Thanks for the suggestion, but the HAProxy config is correct. The server directive does not accept paths. The URI path is passed directly to the backend (I'm not doing any rewriting).
The http://127.0.0.1:10443/ location is Certbot's standalone web server. If certbot's not running the location will result in a 503 error. There's nowhere for me to place a test file unless I can access certbot's web files or something.
Could there be a firewall with some kind of DDoS protection? Sometimes called "smart firewall" or similar? Individual requests are working from various IP sources. But, the Let's Encrypt servers will make several challenge requests from different IP's at the same time. We sometimes see these cause problems when they are too strict.
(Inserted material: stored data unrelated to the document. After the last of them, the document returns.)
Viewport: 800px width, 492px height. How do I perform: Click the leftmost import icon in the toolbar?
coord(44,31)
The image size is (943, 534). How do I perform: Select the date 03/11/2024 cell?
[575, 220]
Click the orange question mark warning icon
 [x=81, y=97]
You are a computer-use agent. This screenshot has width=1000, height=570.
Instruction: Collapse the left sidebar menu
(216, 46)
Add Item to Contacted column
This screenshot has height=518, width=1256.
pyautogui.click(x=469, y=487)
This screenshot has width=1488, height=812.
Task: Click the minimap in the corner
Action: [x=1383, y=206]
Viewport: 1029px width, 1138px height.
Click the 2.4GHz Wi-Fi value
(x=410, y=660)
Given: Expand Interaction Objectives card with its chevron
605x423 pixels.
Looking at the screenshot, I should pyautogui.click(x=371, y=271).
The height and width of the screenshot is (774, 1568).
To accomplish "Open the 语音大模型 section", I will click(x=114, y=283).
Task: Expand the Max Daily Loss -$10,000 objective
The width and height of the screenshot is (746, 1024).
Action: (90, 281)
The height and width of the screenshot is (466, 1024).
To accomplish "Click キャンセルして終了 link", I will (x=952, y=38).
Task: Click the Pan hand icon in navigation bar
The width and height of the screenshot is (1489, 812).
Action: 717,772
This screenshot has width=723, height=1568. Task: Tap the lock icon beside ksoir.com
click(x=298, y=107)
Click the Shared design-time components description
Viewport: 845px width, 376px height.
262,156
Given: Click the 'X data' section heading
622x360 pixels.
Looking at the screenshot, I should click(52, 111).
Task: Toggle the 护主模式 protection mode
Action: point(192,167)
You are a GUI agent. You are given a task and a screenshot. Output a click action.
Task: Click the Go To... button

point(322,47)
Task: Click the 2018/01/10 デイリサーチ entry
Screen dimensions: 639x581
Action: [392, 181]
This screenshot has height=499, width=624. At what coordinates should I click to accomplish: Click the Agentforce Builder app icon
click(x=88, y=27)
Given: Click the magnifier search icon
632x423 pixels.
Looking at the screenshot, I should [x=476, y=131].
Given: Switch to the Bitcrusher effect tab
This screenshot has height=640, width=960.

Also, your darkvirtue.com domain responds a little different than the books subdomain. It's not a problem but looking through this thread there are tests for each. It was a little confusing. Should we be focusing on books?
No, this provider doesn't have any DDOS protections or firewalls at all (they're very inexpensive).
Sorry for the confusion with books vs the non-subdomain. I was trying to test different backends. The base domain goes to Apache and books goes to Calibre-Web. Both domains are having the same issue, but the base domain isn't eligible for renewal yet - I've reverted my testing changes so both domains will behave the same with regard to Acme. We can focus on books.
Since I'm using certbot in standalone mode, the 503 error for /.well-known/acme-challenge is expected while certbot isn't actively running.
Notice the certbot standalone will identify itself with the Server response header. You could be stripping those off somewhere I suppose but the rest of the response looks very different too. So, I think your 501 comes from something else
Also, you can also try this curl when standalone is running and you should see similar response to this. You might have to change your routings so a "home" page request gets sent to certbot standalone rather than your vue app or whatever.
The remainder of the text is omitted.